• **PROVIDED DATA**
——

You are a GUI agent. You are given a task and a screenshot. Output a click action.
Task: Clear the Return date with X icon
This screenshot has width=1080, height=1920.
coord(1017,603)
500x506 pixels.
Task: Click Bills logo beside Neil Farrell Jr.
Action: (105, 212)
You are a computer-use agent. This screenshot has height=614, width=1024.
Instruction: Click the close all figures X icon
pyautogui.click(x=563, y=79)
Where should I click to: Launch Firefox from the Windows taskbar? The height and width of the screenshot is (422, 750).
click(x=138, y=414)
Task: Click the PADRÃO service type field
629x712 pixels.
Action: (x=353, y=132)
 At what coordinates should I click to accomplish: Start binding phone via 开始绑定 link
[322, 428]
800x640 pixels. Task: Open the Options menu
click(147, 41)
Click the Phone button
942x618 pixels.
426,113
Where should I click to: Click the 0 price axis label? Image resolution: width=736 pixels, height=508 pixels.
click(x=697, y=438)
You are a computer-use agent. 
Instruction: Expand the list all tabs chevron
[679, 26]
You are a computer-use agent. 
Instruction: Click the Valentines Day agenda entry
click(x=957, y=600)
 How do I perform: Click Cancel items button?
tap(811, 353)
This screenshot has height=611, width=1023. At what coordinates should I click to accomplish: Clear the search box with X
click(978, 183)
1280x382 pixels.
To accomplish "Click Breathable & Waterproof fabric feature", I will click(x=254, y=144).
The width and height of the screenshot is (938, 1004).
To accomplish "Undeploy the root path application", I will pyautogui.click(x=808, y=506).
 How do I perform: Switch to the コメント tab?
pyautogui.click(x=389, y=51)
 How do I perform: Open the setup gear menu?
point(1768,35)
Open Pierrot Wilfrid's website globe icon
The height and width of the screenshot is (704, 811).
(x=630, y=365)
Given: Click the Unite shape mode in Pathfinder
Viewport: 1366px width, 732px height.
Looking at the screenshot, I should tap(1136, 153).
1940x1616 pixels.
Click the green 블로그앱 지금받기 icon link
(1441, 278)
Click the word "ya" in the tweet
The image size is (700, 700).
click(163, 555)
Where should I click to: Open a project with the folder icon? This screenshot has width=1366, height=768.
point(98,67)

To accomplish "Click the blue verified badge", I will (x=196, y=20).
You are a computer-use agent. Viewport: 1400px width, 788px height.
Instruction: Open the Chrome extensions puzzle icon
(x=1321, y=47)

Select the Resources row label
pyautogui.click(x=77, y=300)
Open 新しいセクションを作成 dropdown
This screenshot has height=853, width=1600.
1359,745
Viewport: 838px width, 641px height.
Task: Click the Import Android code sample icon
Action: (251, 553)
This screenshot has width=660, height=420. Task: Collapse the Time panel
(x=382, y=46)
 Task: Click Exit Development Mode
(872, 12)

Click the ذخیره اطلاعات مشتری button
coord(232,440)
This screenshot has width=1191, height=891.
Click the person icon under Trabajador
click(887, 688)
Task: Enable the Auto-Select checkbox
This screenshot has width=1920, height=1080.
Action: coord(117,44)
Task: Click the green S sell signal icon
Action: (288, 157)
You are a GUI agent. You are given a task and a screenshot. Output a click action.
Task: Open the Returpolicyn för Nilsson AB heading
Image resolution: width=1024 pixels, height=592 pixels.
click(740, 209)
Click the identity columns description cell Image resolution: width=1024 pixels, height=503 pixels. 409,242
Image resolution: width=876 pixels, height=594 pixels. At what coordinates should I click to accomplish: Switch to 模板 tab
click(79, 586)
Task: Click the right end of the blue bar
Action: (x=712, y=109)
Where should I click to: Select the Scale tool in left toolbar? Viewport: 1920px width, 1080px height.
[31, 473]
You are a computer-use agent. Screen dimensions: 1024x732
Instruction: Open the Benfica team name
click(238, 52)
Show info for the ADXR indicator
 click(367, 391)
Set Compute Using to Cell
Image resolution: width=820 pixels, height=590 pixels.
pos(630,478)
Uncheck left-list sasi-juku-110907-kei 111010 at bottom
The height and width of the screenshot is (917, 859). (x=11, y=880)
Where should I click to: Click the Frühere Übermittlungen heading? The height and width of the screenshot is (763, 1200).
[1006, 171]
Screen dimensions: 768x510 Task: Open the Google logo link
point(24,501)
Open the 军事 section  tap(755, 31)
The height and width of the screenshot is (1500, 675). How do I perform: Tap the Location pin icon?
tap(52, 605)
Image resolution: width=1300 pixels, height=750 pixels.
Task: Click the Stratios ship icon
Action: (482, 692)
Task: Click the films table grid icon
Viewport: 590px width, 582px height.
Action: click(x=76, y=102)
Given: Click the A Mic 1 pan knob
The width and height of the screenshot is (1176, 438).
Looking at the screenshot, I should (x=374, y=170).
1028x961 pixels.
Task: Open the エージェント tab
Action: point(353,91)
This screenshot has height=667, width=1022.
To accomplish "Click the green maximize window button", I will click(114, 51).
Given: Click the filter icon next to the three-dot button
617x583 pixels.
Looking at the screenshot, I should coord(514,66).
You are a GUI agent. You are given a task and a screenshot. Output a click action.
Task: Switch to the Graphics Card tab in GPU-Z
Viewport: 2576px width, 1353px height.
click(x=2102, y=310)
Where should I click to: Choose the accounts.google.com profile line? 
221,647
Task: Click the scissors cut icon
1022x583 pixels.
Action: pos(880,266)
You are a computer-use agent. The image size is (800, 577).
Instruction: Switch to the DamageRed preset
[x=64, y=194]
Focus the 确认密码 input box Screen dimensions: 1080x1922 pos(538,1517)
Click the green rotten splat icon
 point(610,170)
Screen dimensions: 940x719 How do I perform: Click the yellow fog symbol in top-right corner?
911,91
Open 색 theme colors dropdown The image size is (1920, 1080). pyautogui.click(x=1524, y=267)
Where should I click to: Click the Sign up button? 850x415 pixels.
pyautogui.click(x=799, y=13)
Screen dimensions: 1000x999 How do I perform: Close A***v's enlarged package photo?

——

Reproduce word for word everything from the first of the lines above down to and including the line that contains "Action: (105, 212)".

• **ANSWER TO THIS EXERCISE**
You are a GUI agent. You are given a task and a screenshot. Output a click action.
Task: Clear the Return date with X icon
This screenshot has width=1080, height=1920.
coord(1017,603)
500x506 pixels.
Task: Click Bills logo beside Neil Farrell Jr.
Action: (105, 212)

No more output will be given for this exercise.